The reason there has been so little of that kind of talk so far is not that our Lord does not want us conformed to his image. It’s not because “doing theology,” as in, learning theological facts, is superior to loving God and your neighbor. In fact, if you read the prophets, better to be a theological simpleton who loves widows and orphans than the PhD theologian with a withered heart.
No, the reason the New Testament spends so much time in sheer, massive, glorious description of Christ is because that Jesus is so massively glorious and so massively good, that for his people merely to see him properly is for them to become like him.
That’s the thesis that I’d like to introduce to this sermon, and it is the thesis that Christ-beholding is saint-transforming—that when we see Jesus properly, we will be transformed into his image through that sight.
Before our job is ever to do anything, it is to see Jesus rightly. Before it is our job to do, it is our job to see.
And I’m telling you this, because Hebrews chapter three begins with and invitation that is potent. It is an invitation that is likely to get lost for us in the midst of the brightness of all of the glories that the rest of this section unfolds.
That invitation, from verse one, is a mere two words: Consider Jesus.
Our job this morning is to see Jesus; it is to consider Jesus. It is to look upon Jesus and attempt to extract from our sight of him every gleam of glory and understanding and then worship that we can.
Why? Because Christ-beholding is saint-transforming. In the New Testament Scriptures, so potent is the proper seeing of Jesus that it is connected to everything from our justification to our sanctification to our glorification—in other words, it is connected to our salvation, beginning to end.

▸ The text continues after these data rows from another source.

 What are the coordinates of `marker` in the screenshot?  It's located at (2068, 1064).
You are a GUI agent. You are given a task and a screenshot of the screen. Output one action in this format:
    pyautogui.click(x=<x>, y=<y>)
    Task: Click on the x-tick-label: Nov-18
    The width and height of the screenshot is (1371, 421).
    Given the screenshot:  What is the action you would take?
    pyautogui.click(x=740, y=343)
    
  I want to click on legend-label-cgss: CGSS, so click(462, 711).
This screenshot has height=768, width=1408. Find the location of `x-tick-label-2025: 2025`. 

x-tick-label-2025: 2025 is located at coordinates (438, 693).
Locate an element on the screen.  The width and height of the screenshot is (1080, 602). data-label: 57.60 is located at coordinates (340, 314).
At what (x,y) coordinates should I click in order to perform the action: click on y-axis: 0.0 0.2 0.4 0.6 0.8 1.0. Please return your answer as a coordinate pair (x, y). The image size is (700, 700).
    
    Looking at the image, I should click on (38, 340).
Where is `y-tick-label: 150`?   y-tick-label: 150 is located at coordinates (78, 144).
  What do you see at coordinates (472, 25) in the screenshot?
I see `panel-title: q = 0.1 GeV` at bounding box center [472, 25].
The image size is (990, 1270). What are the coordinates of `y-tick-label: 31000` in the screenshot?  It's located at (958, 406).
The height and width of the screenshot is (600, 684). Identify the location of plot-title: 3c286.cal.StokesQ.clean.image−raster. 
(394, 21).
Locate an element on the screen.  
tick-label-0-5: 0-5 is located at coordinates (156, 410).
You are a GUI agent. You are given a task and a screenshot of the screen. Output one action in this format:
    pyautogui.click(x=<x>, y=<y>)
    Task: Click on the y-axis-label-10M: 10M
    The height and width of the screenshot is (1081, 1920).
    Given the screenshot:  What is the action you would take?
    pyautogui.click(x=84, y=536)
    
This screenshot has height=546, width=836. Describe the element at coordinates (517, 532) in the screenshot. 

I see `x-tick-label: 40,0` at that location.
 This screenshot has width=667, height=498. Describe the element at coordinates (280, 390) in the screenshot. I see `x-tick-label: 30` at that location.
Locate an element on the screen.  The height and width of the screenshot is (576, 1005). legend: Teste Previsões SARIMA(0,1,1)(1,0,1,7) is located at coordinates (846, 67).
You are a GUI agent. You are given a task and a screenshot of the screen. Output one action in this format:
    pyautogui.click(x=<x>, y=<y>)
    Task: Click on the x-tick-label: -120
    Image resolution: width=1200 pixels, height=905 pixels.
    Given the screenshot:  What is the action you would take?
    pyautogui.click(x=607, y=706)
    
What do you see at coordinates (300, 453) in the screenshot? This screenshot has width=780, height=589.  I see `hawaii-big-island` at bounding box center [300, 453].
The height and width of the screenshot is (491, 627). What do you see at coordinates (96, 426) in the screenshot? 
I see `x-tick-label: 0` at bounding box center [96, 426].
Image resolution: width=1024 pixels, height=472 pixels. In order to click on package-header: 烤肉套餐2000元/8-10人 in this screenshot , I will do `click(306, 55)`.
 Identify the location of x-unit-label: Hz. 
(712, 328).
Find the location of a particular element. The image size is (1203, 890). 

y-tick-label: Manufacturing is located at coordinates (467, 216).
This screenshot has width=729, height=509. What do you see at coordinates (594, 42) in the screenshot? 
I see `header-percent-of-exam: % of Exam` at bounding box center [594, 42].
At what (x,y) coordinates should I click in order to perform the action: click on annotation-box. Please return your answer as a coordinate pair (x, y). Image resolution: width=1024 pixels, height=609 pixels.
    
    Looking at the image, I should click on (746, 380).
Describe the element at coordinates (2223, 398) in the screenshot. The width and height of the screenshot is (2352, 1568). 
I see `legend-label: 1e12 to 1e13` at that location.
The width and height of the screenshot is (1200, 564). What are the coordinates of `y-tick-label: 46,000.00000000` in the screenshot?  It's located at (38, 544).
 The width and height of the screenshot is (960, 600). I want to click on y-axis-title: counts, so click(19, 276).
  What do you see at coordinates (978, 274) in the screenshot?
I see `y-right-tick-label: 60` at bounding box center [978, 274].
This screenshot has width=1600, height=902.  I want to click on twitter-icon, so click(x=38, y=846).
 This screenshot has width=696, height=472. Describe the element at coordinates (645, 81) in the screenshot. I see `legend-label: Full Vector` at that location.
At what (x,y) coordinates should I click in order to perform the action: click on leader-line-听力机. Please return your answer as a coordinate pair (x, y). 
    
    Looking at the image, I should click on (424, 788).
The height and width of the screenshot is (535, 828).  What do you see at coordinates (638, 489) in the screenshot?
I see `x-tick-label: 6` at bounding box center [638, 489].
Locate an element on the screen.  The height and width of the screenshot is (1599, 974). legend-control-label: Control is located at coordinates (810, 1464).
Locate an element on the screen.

Your initial salvation, that is, your justification, is described in 2 Corinthians 4:6 as God looking into the darkness of your dead heart, and saying to that dark, dead, heart, “Let light shine out of darkness,” light which Paul says, “…has shone in our hearts to give the light of the knowledge of the glory of God in the face of Jesus Christ.” What is that? It’s like a little creation ex nihilo, like when that same Lord looked into the darkness of non-being in the beginning and commanded, “Let there be light!”
Earlier in the same passage, 2 Corinthians 3:18, he tells us that “…we all, with unveiled face, beholding the glory of the Lord, are being transformed into the same image from one degree of glory to another,” that is, that seeing and worshiping Jesus will make us like him—by itself.
So here’s the point: That you and I, as we gather here week after week and look to Jesus in singing, in hymns and Psalms and spiritual songs; as we open the Bible and see his face and his work in every particle of the book; as we come to the Lord’s Table, confessing our sins and feasting on his grace—that all of that, before I tell you how to do anything, before even the Word instructs us practically (which again, it does)—before we do any of that, as we behold Jesus, God is actively transforming us through our mere sight of him into his image.
To see him is to be transformed into his image. Which is why salvation is often described as scales coming off of eyes, of sight being restored to the blind, of light coming into darkness, of a veil being removed from faces that were priorly veiled—because we can’t even begin to come to God and look like his Son until we are given sight of him by grace, and only through the Gospel can we see him properly... As we gather, and as we lift our eyes together to the throne of the glory of the Majesty on high and see the risen and reigning Son of God, we are transformed. So Hebrews chapter 3, verse 1; this is the Word of the Lord:
“Therefore, holy brothers, you who share in a heavenly calling, consider Jesus, the apostle and high priest of our confession, who was faithful to him who appointed him, just as Moses also was faithful in all God's house. For Jesus has been counted worthy of more glory than Moses—as much more glory as the builder of a house has more honor than the house itself. (For every house is built by someone, but the builder of all things is God.) Now Moses was faithful in all God's house as a servant, to testify to the things that were to be spoken later, but Christ is faithful over God's house as a son. And we are his house, if indeed we hold fast our confidence and our boasting in our hope.”